William Shakespeare died 400 years ago today on April 23, 1616 at the age of 52. The famed author grew up in Stratford-upon-Avon, Warwickshire, England, under three hours away from future British Open venues such as Royal Liverpool, Royal Lytham & St Annes and Royal Birkdale.

Did the Bard of Avon ever take up the burgeoning sport between sonnets? Shakespeare’s golf history is not documented, but there was a club in his hometown.
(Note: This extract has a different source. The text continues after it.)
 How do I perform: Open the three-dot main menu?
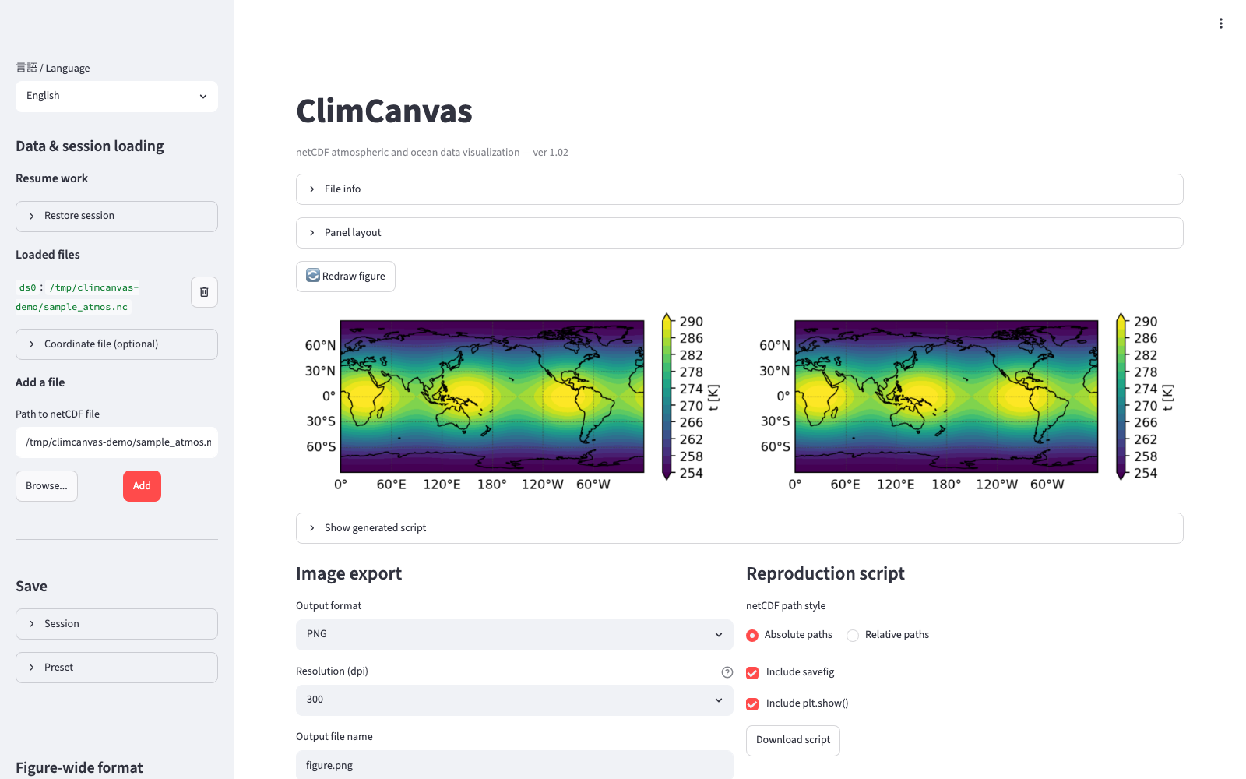click(x=1221, y=23)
From theshakespeareblog.com: “The Club was originally in Shakespeare’s mother’s village of Wilmcote, moving after a few years to the Welcombe Hills, on land which may have at one time belonged to Shakespeare. The Flower family owned much of the land at the time and offered the Club the use of two fields there. This site is now the Menzies Welcombe Golf Club, attached to the Welcombe Hotel. In 1925 Stratford-on-Avon Golf Club moved to its present site on the other side of the river, on the road to the village of Tiddington. The club was officially opened in 1928 by Sam Ryder of Ryder Cup fame who often played there and was at different times Vice President and Club Captain.”
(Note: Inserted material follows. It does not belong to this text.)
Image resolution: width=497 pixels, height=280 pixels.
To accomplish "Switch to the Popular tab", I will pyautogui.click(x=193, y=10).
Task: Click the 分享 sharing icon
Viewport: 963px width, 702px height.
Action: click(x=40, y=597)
Even if he didn’t take his mashie niblick out to the fields as a cure to writer’s block, Shakespeare might have referenced golf throughout his play-writing. In Confident Century: Stratford-on-Avon Golf Club 1884-1994, author John Gee outlines Shakespeare’s references to the sport.

“So far from there being difficulty to establish a connection the fact is that Shakespeare’s works abound in the most direct and explicit references to the pastime in question. Thus we find in Much Ado About Nothing an unmistakable allusion to a characteristic St. Andrews gesture in the words “I know you by the waggling of your head,” whilst in Titus Andronicus we encounter the pertinent query “What subtle hole is this?” In Richard III, we meet the line “Put in their hands the bruising irons of wrath,” and in Henry VI Part 2, the statement “I’ll call for clubs.” Falstaff’s ruling passion was evidently golf, for we know that on his death bed he “Babbled of green fields”, and there was certainly a course on Prospero’s Island, else why the question “why hath the Queen summoned me hither to this short grassed green?” Many other references might be given, but the foregoing are surely enough to prove that Shakespeare had an intimate knowledge of the game.”

It truly gives new meaning to Richard III’s “Now is the winter of our discontent.” He was merely referencing golf’s off-season in England!